The sample is as shown :
ramansah@dev02:~/Downloads$ ls -ltr total 76 -rw-rw-r-- 1 ramansah ramansah 8102 Nov 14 14:21 football.jpeg -rw-rw-r-- 1 ramansah ramansah 0 Nov 14 14:35 ocr_text.txt -rw-rw-r-- 1 ramansah ramansah 67411 Nov 14 14:48 sbux_sample.jpg ramansah@dev02:~/Downloads$ pwd /home/ramansah/Downloads ramansah@dev02:~/Downloads$ tesseract /home/ramansah/Downloads/sbux_sample.jpg /home/ramansah/ocr_text
3. Specify Language (Optional)
If the image text is in a specific language, add the `-l`
option:
$ tesseract image.jpg output.txt -l eng
4. View Output
Check the `output.txt` file for the extracted text.

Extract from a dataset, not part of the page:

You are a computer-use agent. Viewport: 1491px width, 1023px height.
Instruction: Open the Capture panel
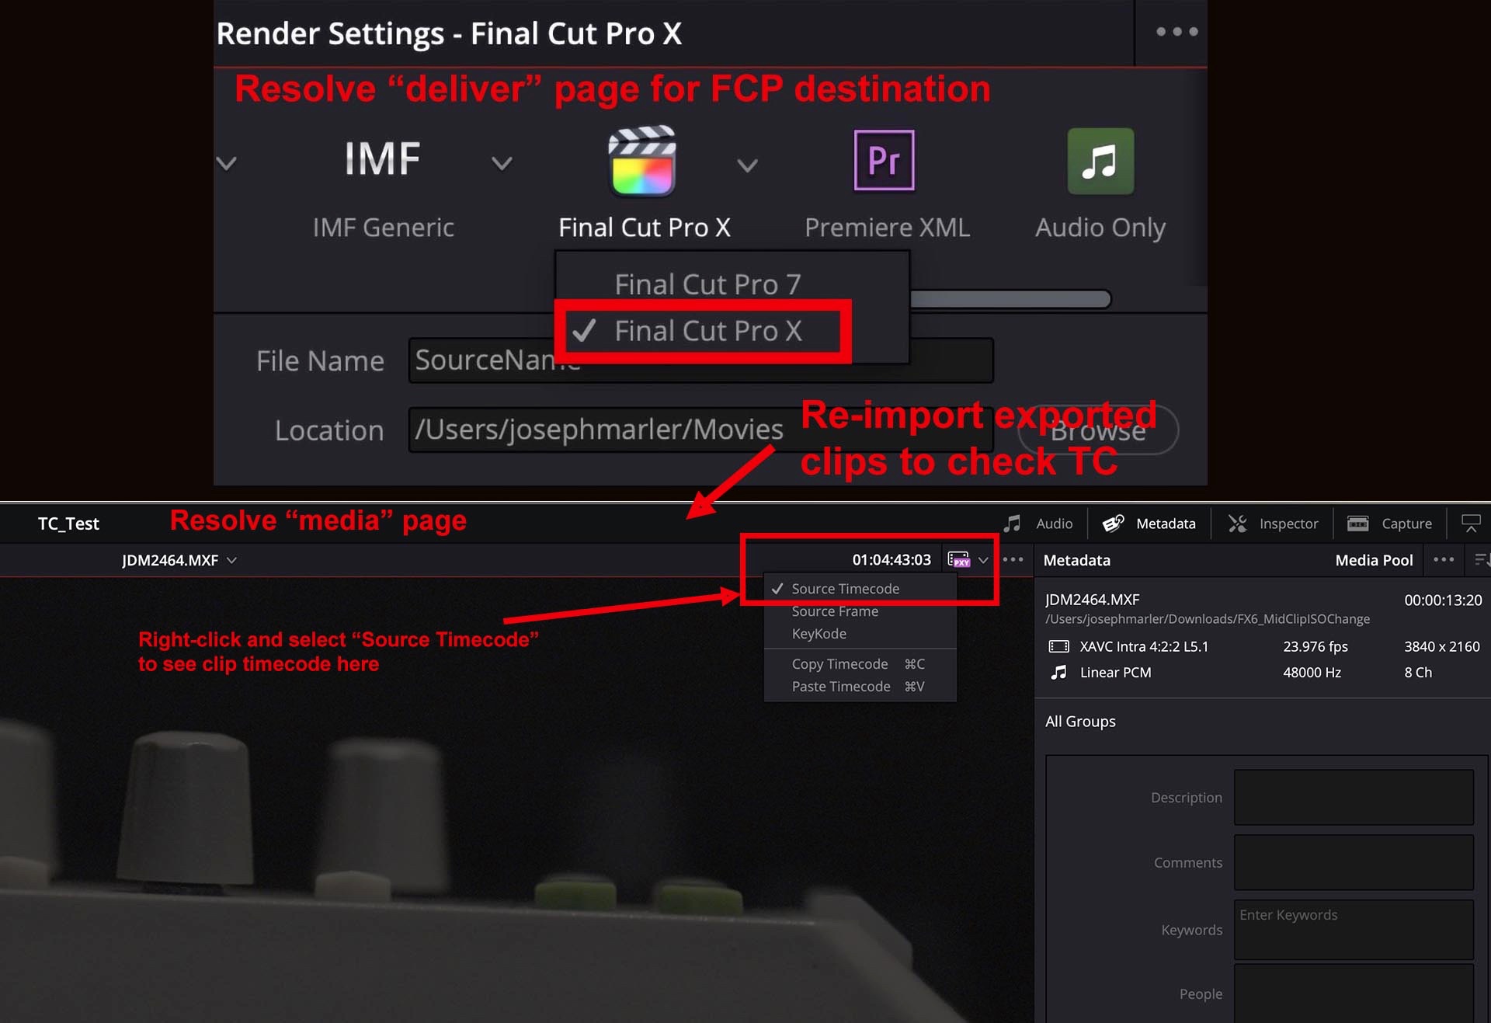click(x=1389, y=524)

The sample will be as shown belows :
1.Original source file
In this sample we will use a Starbucks Coffee Payment Receipt, to be converted to text file.
2. Converted file
As we can see from the screen shot above, if the image file was converted into the text as well. This tools is very useful for automation applications which is used to scan huge images file into text format.
Conclusion
On this short article we have shown you the Tesseract installation on Ubuntu 24.04 LTS operating system and also take a simple task for converting image file format into text file format.